[Stored items]
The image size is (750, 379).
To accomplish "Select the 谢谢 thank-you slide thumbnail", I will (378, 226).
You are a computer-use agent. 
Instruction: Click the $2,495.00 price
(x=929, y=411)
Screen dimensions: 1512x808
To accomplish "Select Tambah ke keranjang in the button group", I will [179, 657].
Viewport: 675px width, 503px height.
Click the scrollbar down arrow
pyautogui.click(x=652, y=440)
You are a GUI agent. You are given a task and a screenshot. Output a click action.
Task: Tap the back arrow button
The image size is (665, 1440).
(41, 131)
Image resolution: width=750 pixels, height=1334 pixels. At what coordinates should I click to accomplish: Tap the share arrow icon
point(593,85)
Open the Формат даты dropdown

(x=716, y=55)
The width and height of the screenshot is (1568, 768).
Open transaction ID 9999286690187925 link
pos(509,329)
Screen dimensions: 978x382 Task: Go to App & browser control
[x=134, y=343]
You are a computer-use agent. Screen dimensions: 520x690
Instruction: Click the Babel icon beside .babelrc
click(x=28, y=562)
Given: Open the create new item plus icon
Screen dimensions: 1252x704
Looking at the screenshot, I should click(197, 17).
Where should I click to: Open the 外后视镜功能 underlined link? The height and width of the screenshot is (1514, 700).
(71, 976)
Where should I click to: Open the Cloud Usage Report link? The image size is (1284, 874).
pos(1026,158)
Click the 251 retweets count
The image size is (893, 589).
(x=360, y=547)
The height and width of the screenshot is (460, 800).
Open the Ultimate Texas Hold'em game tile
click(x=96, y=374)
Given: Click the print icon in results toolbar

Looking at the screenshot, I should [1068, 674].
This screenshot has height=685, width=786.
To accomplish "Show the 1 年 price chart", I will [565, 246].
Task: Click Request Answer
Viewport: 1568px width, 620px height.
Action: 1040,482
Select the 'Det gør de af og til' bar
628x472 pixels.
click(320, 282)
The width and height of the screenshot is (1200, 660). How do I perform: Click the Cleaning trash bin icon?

What to work on
Transcribe the records above exactly, from the opening line down to and including the line with "The width and height of the screenshot is (1568, 768).".

Response to this exercise
The image size is (750, 379).
To accomplish "Select the 谢谢 thank-you slide thumbnail", I will (378, 226).
You are a computer-use agent. 
Instruction: Click the $2,495.00 price
(x=929, y=411)
Screen dimensions: 1512x808
To accomplish "Select Tambah ke keranjang in the button group", I will [179, 657].
Viewport: 675px width, 503px height.
Click the scrollbar down arrow
pyautogui.click(x=652, y=440)
You are a GUI agent. You are given a task and a screenshot. Output a click action.
Task: Tap the back arrow button
The image size is (665, 1440).
(41, 131)
Image resolution: width=750 pixels, height=1334 pixels. At what coordinates should I click to accomplish: Tap the share arrow icon
point(593,85)
Open the Формат даты dropdown

(x=716, y=55)
The width and height of the screenshot is (1568, 768).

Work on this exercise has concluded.